[PROMPT]
Where the data below has the string "computer", return the whole line.
====
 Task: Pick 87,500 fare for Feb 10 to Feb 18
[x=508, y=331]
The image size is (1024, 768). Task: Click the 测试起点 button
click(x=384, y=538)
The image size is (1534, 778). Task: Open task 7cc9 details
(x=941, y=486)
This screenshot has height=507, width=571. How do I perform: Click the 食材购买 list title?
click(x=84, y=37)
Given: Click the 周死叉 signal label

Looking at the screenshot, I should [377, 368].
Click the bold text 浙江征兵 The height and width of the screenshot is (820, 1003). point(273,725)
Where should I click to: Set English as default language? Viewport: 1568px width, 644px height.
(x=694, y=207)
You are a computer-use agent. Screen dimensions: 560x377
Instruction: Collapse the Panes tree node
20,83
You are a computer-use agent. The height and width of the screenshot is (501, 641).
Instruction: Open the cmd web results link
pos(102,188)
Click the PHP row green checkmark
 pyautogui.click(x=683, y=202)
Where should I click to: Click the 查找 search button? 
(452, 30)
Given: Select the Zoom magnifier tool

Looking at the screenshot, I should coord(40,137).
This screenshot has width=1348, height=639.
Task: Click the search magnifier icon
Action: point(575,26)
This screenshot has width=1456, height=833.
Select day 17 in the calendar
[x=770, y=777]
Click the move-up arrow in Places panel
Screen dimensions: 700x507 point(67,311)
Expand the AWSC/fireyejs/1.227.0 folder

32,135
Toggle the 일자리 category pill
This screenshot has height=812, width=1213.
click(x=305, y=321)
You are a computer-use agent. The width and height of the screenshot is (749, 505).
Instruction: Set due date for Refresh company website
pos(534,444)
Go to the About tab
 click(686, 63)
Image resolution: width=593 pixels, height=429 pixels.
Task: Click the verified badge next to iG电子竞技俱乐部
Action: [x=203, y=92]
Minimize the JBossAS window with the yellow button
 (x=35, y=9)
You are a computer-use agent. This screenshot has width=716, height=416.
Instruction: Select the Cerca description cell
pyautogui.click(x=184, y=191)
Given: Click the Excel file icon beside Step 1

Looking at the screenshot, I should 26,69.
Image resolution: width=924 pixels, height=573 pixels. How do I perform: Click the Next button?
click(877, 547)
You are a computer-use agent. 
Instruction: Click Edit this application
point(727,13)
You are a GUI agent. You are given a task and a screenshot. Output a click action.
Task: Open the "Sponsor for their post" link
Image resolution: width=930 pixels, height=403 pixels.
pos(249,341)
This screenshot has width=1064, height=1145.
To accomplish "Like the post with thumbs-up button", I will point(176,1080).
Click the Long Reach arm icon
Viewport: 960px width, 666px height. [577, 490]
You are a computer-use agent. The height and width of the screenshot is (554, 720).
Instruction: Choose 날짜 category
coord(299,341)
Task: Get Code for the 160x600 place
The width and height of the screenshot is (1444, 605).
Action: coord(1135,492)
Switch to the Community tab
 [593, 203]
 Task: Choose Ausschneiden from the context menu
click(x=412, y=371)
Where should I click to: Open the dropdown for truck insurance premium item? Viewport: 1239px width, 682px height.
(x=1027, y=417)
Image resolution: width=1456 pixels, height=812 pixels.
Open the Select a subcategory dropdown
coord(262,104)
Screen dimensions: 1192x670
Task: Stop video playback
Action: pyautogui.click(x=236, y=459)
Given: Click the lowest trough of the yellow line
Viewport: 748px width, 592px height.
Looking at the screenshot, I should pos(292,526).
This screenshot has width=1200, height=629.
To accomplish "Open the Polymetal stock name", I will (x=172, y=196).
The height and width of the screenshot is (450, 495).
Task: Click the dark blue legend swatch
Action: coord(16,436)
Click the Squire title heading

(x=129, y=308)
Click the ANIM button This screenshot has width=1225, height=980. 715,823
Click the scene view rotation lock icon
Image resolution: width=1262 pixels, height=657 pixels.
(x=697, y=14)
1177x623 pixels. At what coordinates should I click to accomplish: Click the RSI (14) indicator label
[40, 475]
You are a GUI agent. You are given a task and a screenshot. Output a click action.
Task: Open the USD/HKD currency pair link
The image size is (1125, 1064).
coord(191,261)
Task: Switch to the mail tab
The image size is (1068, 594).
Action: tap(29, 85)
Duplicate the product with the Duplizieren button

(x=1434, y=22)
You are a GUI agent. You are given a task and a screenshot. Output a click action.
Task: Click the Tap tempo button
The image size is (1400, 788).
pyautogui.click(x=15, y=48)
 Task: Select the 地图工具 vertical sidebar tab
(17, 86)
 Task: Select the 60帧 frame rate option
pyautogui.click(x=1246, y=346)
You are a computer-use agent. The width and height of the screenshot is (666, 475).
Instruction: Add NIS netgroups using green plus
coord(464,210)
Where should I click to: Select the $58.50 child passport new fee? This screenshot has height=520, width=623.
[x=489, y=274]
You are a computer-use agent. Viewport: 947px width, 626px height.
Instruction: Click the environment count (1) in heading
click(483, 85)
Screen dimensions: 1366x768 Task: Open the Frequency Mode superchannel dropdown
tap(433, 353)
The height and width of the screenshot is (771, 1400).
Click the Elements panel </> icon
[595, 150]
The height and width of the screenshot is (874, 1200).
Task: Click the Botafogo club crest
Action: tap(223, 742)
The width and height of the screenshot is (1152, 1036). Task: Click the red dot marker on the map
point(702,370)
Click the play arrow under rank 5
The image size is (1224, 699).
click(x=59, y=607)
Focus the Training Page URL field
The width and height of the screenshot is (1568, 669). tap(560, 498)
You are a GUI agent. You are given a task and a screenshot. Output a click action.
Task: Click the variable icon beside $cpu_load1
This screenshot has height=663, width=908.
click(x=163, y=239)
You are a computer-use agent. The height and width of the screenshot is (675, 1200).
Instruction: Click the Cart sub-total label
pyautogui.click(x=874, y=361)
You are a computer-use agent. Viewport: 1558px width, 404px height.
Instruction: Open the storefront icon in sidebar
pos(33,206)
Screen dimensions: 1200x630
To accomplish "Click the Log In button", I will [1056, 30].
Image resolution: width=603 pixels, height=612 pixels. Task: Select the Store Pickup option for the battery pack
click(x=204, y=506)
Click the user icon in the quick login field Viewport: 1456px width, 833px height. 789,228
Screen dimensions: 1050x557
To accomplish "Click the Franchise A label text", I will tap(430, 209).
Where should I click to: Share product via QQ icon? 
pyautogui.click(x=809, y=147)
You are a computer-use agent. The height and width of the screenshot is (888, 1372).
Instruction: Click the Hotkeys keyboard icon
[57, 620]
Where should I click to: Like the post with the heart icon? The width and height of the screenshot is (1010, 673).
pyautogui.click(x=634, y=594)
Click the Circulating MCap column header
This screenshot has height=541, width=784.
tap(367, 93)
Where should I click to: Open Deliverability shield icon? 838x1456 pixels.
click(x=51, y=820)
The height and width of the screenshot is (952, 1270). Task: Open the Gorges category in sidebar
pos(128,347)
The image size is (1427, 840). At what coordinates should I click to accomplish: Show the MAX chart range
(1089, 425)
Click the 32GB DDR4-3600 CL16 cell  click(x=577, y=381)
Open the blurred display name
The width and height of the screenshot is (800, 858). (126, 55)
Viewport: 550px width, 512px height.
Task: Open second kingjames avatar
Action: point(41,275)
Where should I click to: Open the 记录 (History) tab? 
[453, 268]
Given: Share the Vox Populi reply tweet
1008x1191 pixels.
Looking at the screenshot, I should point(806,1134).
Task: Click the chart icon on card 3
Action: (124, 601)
====
[TASK RESPONSE]
You are a computer-use agent. Screen dimensions: 560x377
You are a computer-use agent. The height and width of the screenshot is (501, 641).
You are a computer-use agent. The width and height of the screenshot is (749, 505).
You are a computer-use agent. This screenshot has width=716, height=416.
You are a computer-use agent. 
You are a computer-use agent. The height and width of the screenshot is (554, 720).
You are a computer-use agent. The width and height of the screenshot is (666, 475).
You are a computer-use agent. Viewport: 947px width, 626px height.
You are a computer-use agent. The height and width of the screenshot is (675, 1200).
You are a computer-use agent. Viewport: 1558px width, 404px height.
You are a computer-use agent. The height and width of the screenshot is (888, 1372).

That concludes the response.